In spite of the junk science on talk radio, and online, almost every expert on climate on this planet now believes we have less than 30 years to begin reducing our emissions. The world’s leading climate scientist Dr. James Hansen of NASA believes we have even less time than that. He thinks we are on our way to an ice free planet if we do not do something is less than 20 years!
The Sierra Club has a nice site explaining the options here:
http://www.sierraclub.org/sierra/200701/coal.asp
It MIGHT be possible to capture the CO2 and mine coal in a way that is sustainable to our environment. Current estimates put the cost of coal done right at a price more expensive than wind, and solar.
So the next time you see one of those clean coal ads on TV, or online, Or either presidential candidate says they support clean coal technology. Just say what I tell my Environmental Science class at a local college. THERE IS NO SUCH THING AS CLEAN COAL. Period.
One last thing. I have mentioned James Hansen several times in this journal. Jim Gandy, a good friend of mine, and one of the best Meteorologists on TV in Eastern America, got an interview with him last Friday. You can see the raw video courtesy WTLX here
Later,
Dan
I am planning on a bigger post later in the week about the public perception on Climate Change. The story is embargoed until 23 October, but it is worth talking about.
For those of you who read my blog from here, in the Mid South part of North America, I will give you a heads up. It looks like the first widespread frost is on the way for Sunday night.

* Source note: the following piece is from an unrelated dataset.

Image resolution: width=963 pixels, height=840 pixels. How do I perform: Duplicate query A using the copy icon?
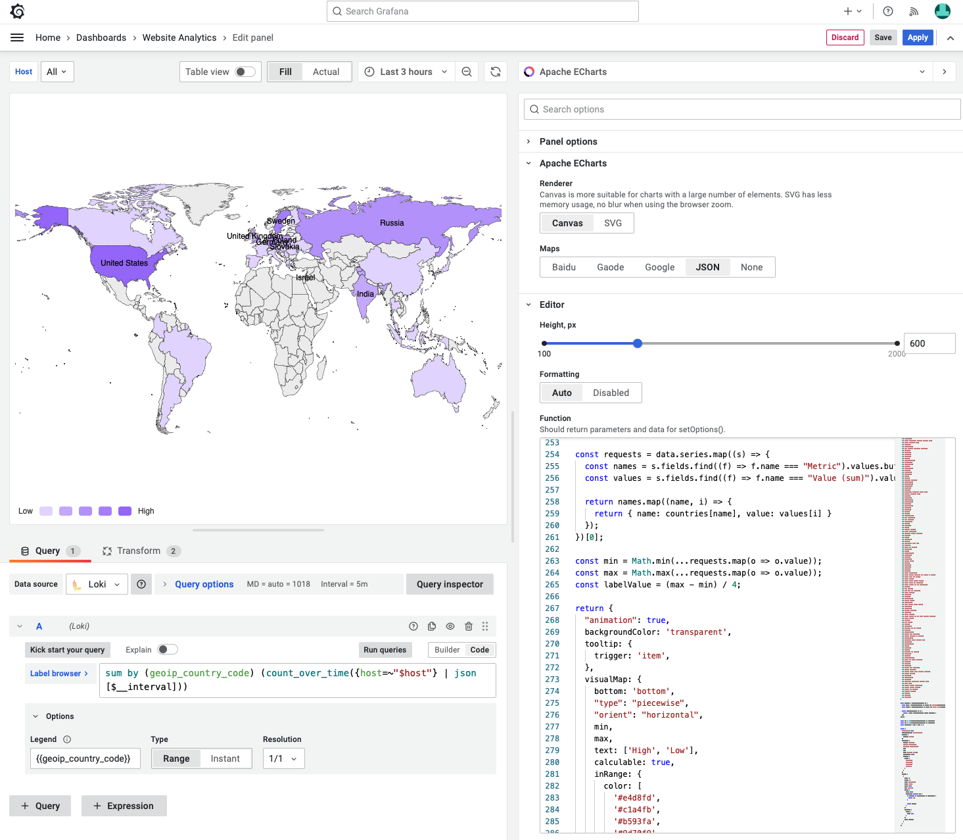point(431,626)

I thought it was possible earlier Tuesday, but I said nothing on air because I wanted to see another model run, or two.
Well, I am fairly convinced of it now. A bit earlier than usual too.

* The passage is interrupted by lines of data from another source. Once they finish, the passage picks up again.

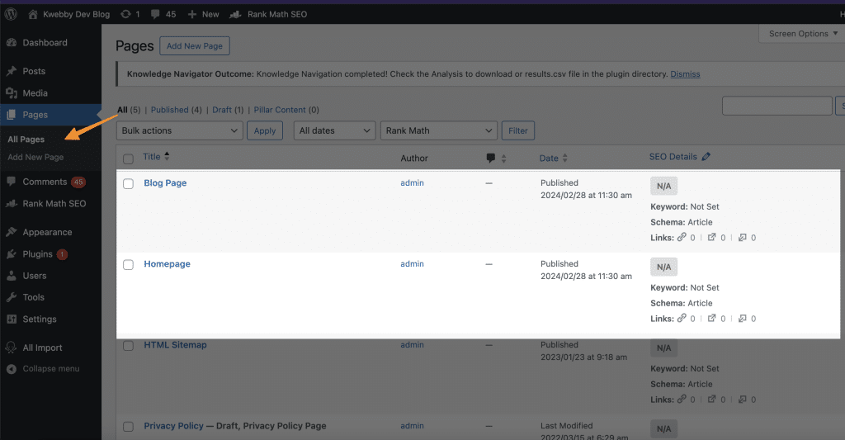Click the Add New Page button
This screenshot has height=440, width=845.
pos(195,46)
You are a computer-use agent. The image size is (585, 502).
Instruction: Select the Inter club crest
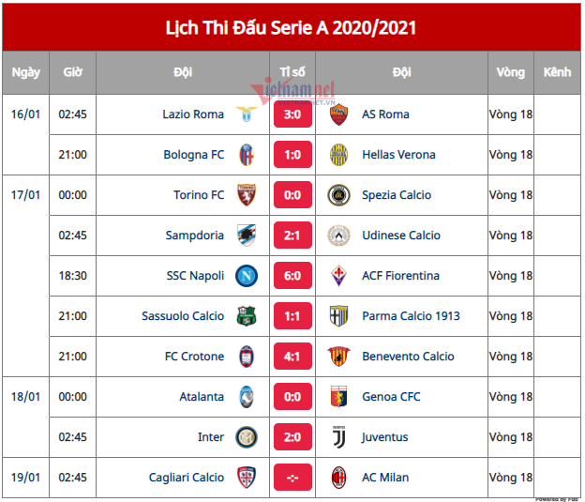coord(247,437)
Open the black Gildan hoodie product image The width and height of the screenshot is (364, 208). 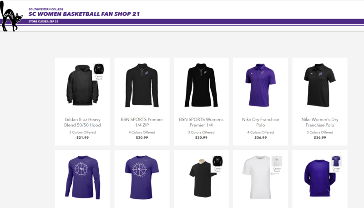82,85
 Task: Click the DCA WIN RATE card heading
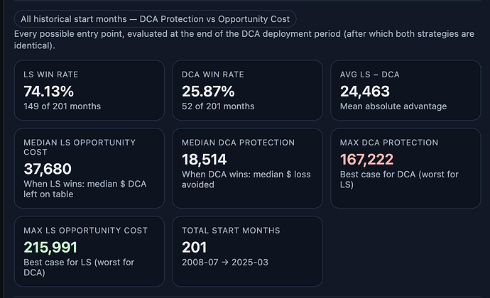(x=212, y=75)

I know what your thinking. Could this mean we are in for a hard Winter?
The only correct answer to that is maybe!
In spite of some heroic efforts, the attempts to forecast the weather 3-8 months in advance have not been very successful. The NOAA folks who try to do it work at the Climate Prediction Center in Washington. One of the people involved in the NOAA Long range forecast units published an article in a journal awhile back that was brutally honest. (I am trying to find it but for the life of me, I cannot remember where I read it! It may have been in Science, if not then an AMS journal)
It basically said that there is some skill when we have an El Nino, or a La Nina in predicting the upcoming Winter. In years where there is neither (Like this year) then the skill is almost absent.
One big exception though. It seems that out West, and in particular more Northern areas of the West, there is a trick. Add a degree over the 30 year averages.
Why does this work??
Because climate change is not just something that might happen in the future. It is already underway. The temps. have risen the most in the North, and Western USA. Here in the Southeast, very little change.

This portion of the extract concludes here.